** Supplied material follows **

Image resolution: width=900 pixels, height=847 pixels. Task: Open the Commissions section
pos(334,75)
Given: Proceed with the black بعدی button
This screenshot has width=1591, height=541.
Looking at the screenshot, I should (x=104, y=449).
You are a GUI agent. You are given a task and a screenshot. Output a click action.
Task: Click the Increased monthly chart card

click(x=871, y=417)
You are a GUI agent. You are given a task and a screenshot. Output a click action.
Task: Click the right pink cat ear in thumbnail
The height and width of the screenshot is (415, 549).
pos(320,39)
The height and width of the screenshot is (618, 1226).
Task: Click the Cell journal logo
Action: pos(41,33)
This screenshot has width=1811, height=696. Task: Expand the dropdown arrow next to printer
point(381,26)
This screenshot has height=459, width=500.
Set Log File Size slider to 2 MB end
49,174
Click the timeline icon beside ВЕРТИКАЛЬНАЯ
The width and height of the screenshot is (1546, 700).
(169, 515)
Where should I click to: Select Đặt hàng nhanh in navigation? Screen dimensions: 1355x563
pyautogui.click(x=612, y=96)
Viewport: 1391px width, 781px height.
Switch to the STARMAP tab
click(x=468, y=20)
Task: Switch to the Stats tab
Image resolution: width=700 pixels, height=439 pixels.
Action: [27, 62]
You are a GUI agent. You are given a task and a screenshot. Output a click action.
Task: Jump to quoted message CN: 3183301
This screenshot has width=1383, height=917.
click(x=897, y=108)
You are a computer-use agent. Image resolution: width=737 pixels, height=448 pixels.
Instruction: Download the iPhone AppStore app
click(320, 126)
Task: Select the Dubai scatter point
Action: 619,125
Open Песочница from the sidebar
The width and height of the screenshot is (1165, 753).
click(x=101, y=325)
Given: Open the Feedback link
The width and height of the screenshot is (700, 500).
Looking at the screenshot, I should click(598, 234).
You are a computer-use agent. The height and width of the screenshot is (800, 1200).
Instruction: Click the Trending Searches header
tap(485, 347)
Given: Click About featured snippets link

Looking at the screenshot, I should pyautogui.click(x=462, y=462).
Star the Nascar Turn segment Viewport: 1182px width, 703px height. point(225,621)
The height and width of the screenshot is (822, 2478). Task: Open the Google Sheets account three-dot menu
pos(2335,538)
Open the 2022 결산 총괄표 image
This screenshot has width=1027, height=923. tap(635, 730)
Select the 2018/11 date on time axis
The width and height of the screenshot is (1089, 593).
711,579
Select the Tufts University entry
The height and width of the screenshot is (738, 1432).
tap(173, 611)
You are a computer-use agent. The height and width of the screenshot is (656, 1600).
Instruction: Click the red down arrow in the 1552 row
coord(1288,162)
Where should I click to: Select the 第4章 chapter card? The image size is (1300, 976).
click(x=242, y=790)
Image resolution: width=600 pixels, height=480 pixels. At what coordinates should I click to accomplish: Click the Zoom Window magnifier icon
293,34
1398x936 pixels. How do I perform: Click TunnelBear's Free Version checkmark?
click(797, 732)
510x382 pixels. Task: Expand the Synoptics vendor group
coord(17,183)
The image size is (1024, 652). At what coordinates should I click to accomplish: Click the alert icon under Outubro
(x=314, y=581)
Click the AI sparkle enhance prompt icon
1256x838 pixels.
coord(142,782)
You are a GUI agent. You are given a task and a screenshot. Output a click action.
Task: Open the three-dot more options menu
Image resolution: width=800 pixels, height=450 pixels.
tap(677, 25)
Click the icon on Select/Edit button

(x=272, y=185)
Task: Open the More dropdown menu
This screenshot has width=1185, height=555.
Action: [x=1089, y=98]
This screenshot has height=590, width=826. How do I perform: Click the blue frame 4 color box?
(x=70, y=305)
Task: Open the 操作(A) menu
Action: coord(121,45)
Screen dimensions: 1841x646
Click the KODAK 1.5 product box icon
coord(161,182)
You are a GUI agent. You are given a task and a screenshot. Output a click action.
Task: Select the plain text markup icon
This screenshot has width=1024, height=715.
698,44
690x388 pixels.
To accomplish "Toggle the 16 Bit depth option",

** End of Supplied material **

◆ Activity
Count the lines in the listing above that include the word "Viewport", and respond with that number alone.

◆ Reply
2